In Macedonia il premier Nicola Gruevski non preferisce spin doctor stranieri, ma alla suo corte ha diversi giornalisti che gli danno consigli politici e mediatici. Solo il partito democratico Albanese in Macedonia, PDSH, nelle elezioni del 2008 aveva come ospite l’esperto di cose balcaniche Janusz Bugajski.

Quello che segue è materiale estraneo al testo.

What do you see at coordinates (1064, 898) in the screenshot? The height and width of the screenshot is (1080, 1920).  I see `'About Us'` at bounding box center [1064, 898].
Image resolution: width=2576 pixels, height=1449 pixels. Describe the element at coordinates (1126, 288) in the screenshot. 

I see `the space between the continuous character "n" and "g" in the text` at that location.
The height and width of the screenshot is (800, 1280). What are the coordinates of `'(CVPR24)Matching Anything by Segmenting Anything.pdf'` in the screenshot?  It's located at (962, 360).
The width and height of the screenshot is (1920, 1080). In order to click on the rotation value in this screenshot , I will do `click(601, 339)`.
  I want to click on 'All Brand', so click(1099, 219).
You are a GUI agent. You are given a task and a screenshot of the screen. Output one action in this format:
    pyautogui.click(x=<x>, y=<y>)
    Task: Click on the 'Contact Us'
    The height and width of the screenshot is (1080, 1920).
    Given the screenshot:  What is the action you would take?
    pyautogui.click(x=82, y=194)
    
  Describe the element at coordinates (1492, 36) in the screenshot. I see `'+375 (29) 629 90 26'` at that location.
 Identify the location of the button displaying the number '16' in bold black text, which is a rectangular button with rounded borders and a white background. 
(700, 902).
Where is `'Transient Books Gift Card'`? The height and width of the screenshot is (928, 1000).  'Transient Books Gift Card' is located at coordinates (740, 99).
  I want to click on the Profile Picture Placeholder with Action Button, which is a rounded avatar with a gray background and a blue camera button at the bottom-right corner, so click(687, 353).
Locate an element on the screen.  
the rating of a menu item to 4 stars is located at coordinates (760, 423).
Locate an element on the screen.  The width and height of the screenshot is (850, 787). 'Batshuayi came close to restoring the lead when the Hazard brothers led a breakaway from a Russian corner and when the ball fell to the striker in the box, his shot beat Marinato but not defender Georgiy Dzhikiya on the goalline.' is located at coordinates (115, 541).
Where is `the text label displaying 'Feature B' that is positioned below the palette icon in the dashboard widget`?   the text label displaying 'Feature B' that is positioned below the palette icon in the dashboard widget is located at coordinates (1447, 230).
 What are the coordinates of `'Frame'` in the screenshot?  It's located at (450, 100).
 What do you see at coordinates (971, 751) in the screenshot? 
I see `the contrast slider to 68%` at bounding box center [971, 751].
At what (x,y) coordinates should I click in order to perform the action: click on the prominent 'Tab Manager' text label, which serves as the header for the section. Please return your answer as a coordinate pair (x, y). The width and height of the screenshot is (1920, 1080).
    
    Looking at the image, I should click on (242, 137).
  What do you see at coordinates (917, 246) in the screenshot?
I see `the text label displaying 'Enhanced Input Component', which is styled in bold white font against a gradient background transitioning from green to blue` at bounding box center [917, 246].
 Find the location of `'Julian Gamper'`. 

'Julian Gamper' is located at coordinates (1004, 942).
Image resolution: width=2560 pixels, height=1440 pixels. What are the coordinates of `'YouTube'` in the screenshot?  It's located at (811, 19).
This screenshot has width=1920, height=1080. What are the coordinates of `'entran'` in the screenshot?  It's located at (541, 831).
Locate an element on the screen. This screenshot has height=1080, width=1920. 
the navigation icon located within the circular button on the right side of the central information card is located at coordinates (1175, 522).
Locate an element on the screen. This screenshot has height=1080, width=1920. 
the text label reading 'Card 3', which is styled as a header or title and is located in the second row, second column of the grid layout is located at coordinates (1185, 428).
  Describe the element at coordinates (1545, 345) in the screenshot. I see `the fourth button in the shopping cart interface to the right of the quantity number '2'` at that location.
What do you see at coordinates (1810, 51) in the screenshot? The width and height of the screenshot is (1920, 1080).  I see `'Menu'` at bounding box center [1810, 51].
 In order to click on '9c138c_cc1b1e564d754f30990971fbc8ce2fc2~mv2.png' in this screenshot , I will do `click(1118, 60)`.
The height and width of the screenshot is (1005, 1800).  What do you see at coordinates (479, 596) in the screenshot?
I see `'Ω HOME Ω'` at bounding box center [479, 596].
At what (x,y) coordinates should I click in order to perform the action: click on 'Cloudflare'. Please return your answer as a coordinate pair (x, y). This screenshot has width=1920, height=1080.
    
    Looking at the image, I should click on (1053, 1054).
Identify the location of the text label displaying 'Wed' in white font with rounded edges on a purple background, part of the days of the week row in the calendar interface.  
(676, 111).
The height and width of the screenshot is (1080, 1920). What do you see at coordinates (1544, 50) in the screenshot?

I politici dei principali partiti nei diversi stati dei Balcani occidentali negli ultimi anni hanno cercato di darsi un’aura di legittimazione esterna e di riconoscimento internazionale delle loro capacita di leadership, sfruttando le societa di lobbying per accelerare le loro decisioni. Per vincere le elezioni i leader formati nelle migliori università del mondo usano formidabili slogan ad effetto e per questo hanno bisogno degli “spin doctors” e delle societa di consulenza. Ma per governare i leader dei Balcani a volte preferisco ancora il vecchio stile sovietico delle menzogne per capovolgere la realtà. Soprattuto in tempi di crisi distorcere la realtà delle cose è un priorità, ma alla fine i nodi della crisi vengono al pettine.